Producer Responsibility Program For Recycling: House Bill 22-1355 would create a producer responsibility program in the state. It would require companies that sell products in the state to pay into the program for the amount of goods they sell in the state and the waste they contribute. The money would then be used towards a statewide recycling program that would establish a clear, uniform list of what’s recyclable and educate the public on it.
Oversight Of Chemicals Used In Oil & Gas: House Bill 22-1348 reports that part of the problem is operators and suppliers of the products often do not have knowledge of the chemical information, thus the data is vastly underreported. This bill takes the onus away from operators. Instead, it would require manufacturers to disclose the chemical lists by July 31, 2023.
Colorado Election Security Act: Lawmakers sent the Election Security Act to Gov. Polis’ desk Tuesday. SB22-153 strengthens some of the election security laws already on the books but also puts new loss in place, including making it a felony to access voting equipment without authorization or publishing confidential election information. It also requires election officials and employees to get certified on election law, security, and risk-limiting audits, bars people from being an election official if they have prior election offense convictions, requires 24/7 surveillance of election equipment, gives $1 million in grant money to counties to look at possible election risks and upgrade equipment, and adds new requirements and rules requiring electronic voting equipment and election certifications.
The bill was a direct response to the election security breach last year in Mesa County, over which Mesa County Clerk and Recorder Tina Peters and her deputy clerk were indicted on felony charges tied to tampering with election equipment, identity theft and official misconduct.
Fentanyl Accountability and Prevention: With just over an hour left in the session, lawmakers passed a finalized bill that aims to address the state’s fentanyl crisis. They approved last-minute changes that would allow a jury or judge to decide whether a person charged with felony fentanyl possession between 1 and 4 grams knew the drug compound contained fentanyl and have the charge lowered to a misdemeanor.

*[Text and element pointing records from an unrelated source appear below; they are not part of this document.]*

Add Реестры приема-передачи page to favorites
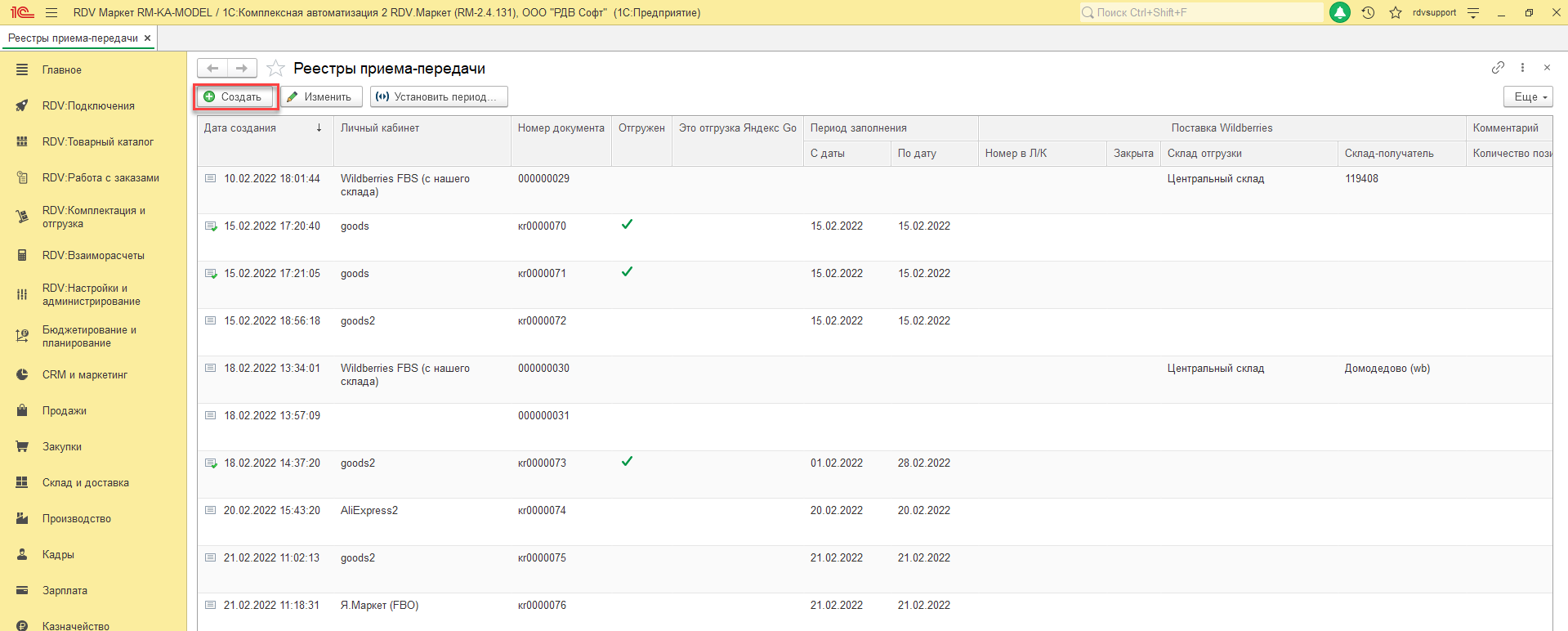 pos(276,69)
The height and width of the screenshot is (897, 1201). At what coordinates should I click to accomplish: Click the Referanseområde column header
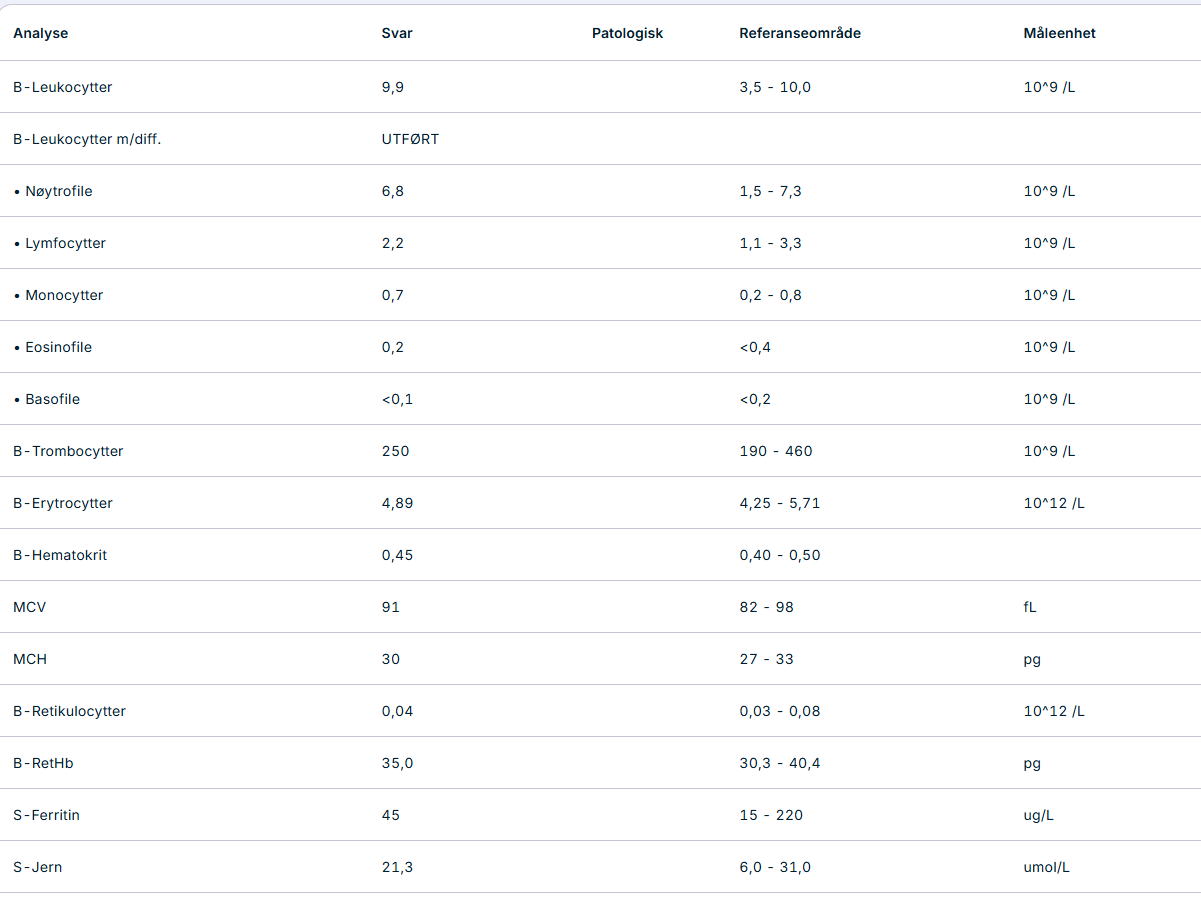[800, 33]
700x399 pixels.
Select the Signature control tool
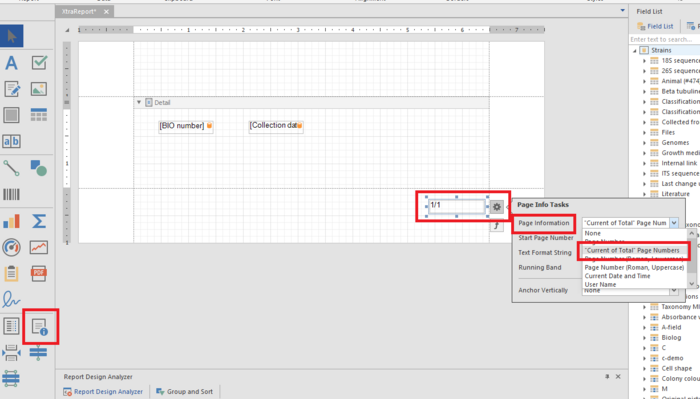11,299
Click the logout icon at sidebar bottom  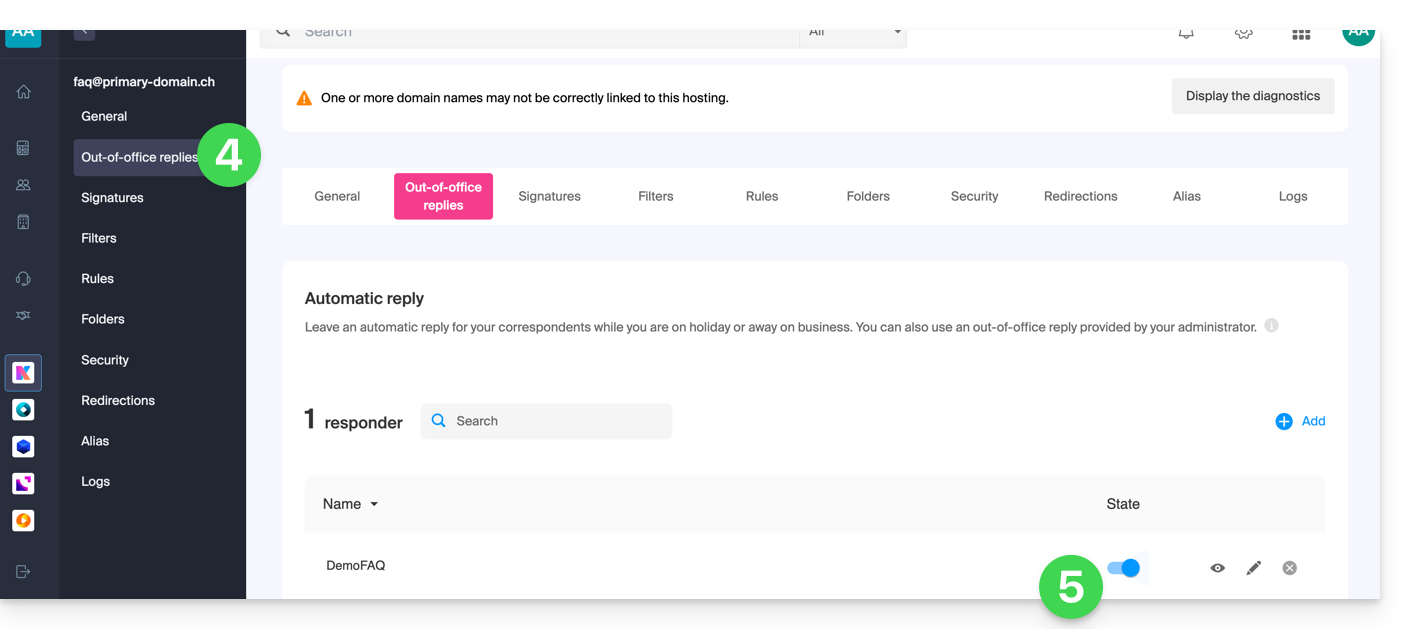point(23,571)
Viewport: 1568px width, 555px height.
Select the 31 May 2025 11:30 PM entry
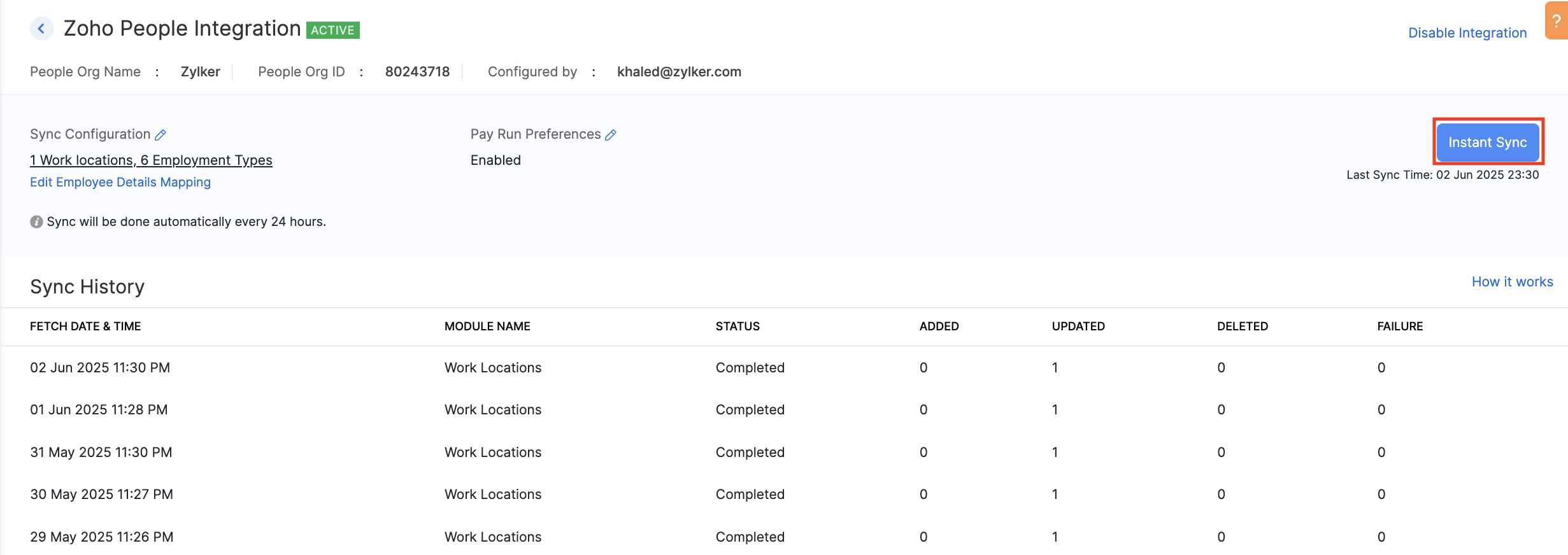(x=101, y=453)
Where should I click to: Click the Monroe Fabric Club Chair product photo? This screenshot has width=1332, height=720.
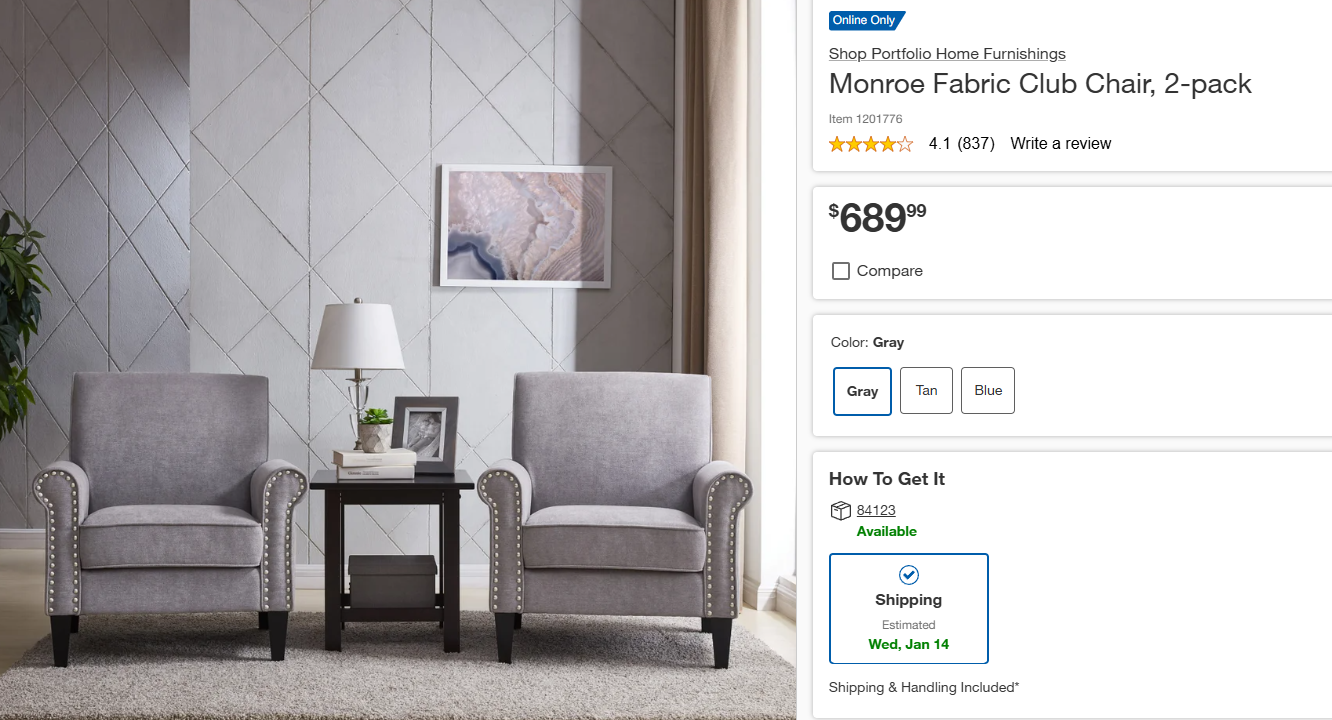coord(398,360)
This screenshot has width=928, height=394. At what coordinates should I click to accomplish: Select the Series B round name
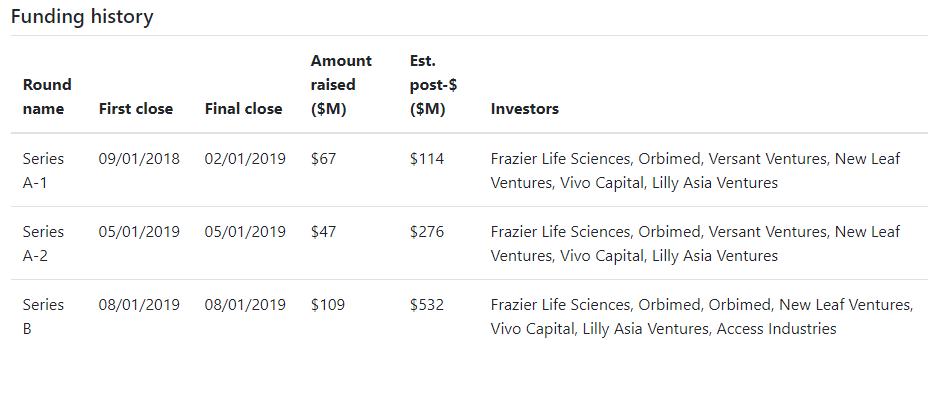click(x=43, y=317)
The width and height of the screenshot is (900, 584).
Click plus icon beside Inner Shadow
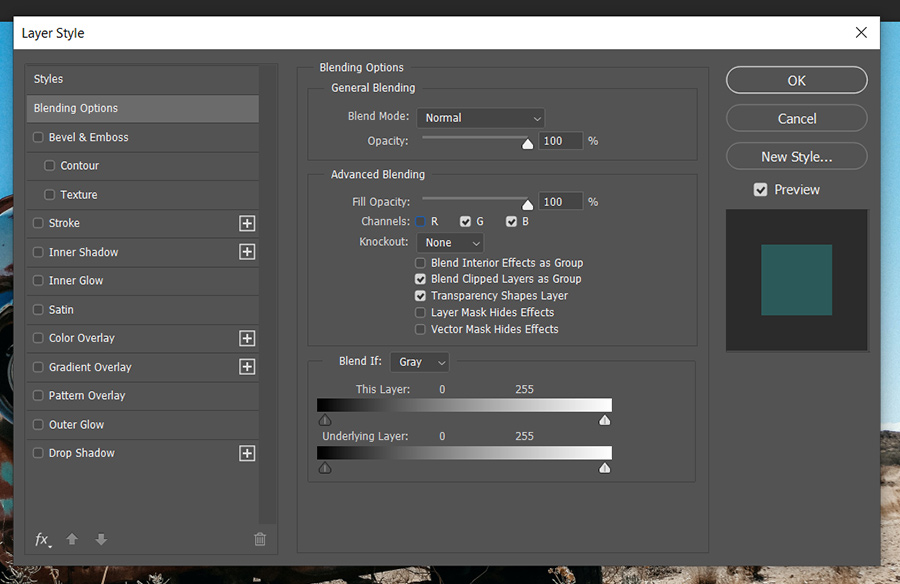247,252
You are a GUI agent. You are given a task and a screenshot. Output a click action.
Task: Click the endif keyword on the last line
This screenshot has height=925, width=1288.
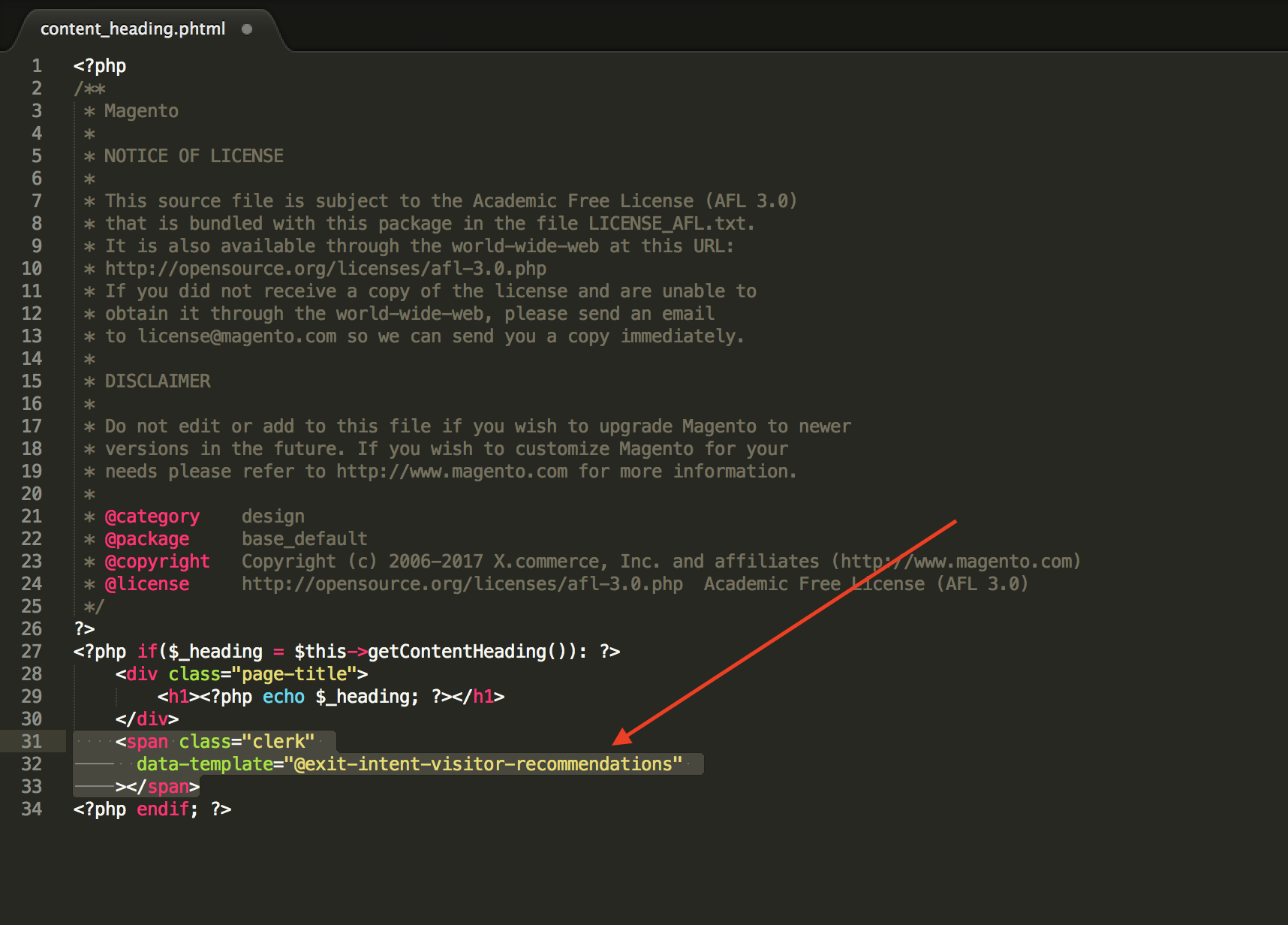(x=162, y=809)
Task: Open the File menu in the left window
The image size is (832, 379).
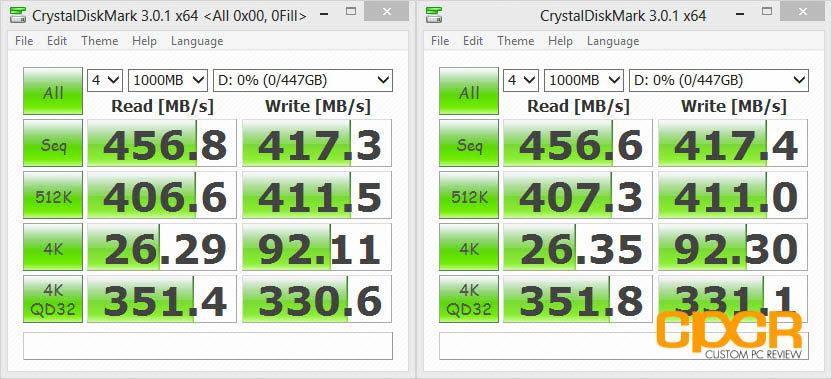Action: tap(24, 41)
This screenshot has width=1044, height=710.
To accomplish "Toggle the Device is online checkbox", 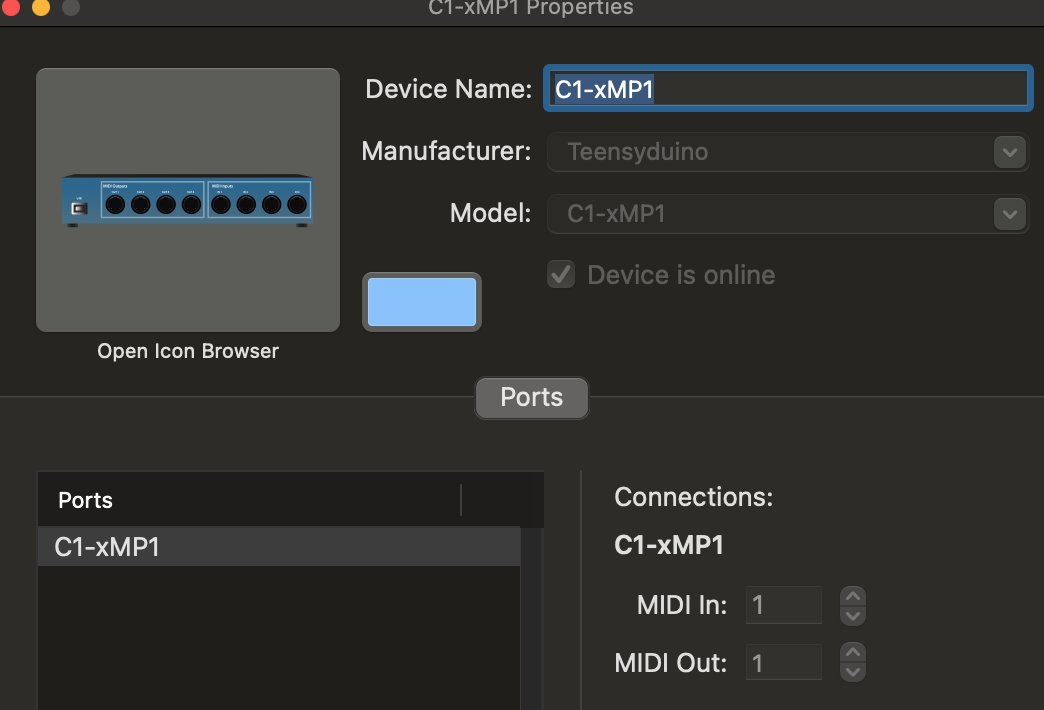I will coord(562,275).
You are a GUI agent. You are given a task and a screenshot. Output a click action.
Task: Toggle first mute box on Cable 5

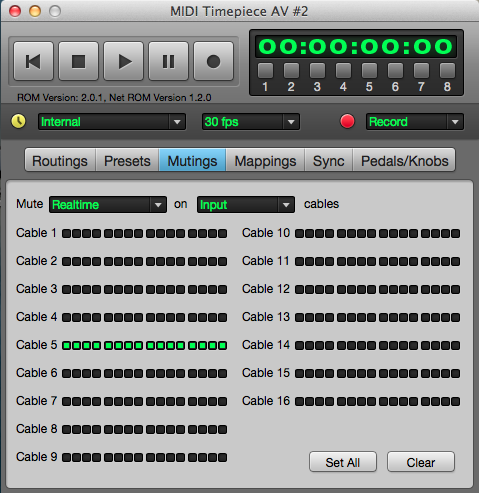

After discussion that went until nearly 10:45 p.m., the House voted 35-30 to pass the bill on to the governor's desk. After the vote, Rep. Mike Lynch, R-Wellington, removed himself as a prime sponsor of the bill after voting no on adoption of the bill over the possession limits.
The final agreement would allow someone who is charged with a drug felony for possessing 1-4 grams of a compound containing fentanyl to trigger a process in court by which they could present evidence they did not know the drugs they were in possession of contained fentanyl, and the jury or judge would be able to whether decide to drop the charge to a level 1 drug misdemeanor.